## Text provided
========================
Although wife can still visit, her visits are limited to two hours, given nursing requirements to “monitor” visits for public mask compliance. No more all-day visits, and the visits need to be prescheduled. She doesn’t visit as often as she would have otherwise.
Although they may be able to occasionally “sneak” a kiss or a hug away from nursing eyes (in private) - Bob and his wife are not allowed to see each others faces again in public due to “forever masking” (so called “universal masking” rules).
Bob has not seen his great-grandchildren except on a computer screen via Facetime. He has literally never met them in person.2
Bob can no longer leave for outings in the community. No movies, no restaurants. Most importantly, despite the fact he lives less than an hour away - according to the rules he is unable to ever go home again with no end in sight to this policy.
Although Bob has a very large family and they have wanted to do a couple of family barbecues for him (they wanted a big birthday bash for him, plus one for 4th of July) - since COVID these are limited to no more than 10 total. So, they haven’t bothered.
Recreation Therapy and services have a much smaller menu of offerings. No more outings, and much more limited offerings in house.
========================
## Material provided
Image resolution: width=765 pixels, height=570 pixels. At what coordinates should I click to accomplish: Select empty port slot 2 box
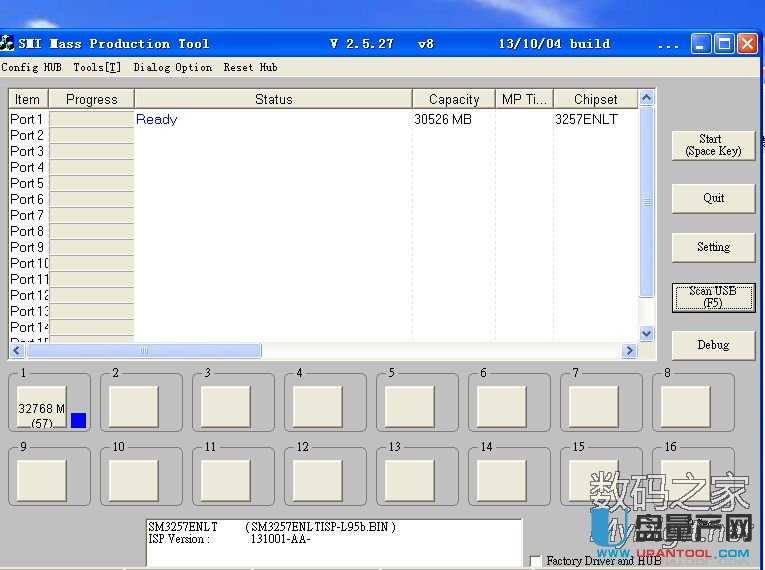(x=134, y=407)
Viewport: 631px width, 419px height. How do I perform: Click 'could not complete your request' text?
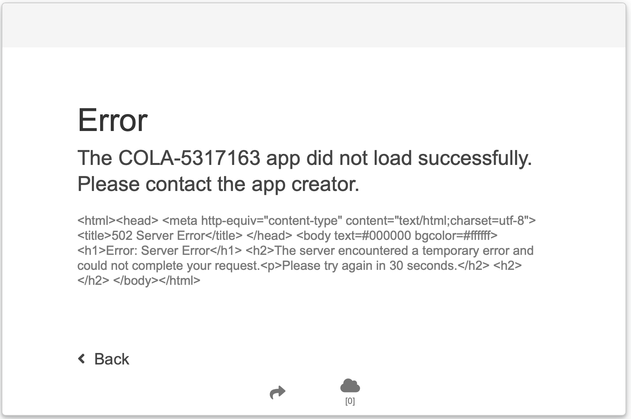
========================
## Activity
Return the words of the text about Bob's COVID restrictions between "Bob has not" and "offerings in house.", inclusive. Rely only on the text about Bob's COVID restrictions.

## Reply to the exercise
Bob has not seen his great-grandchildren except on a computer screen via Facetime. He has literally never met them in person.2
Bob can no longer leave for outings in the community. No movies, no restaurants. Most importantly, despite the fact he lives less than an hour away - according to the rules he is unable to ever go home again with no end in sight to this policy.
Although Bob has a very large family and they have wanted to do a couple of family barbecues for him (they wanted a big birthday bash for him, plus one for 4th of July) - since COVID these are limited to no more than 10 total. So, they haven’t bothered.
Recreation Therapy and services have a much smaller menu of offerings. No more outings, and much more limited offerings in house.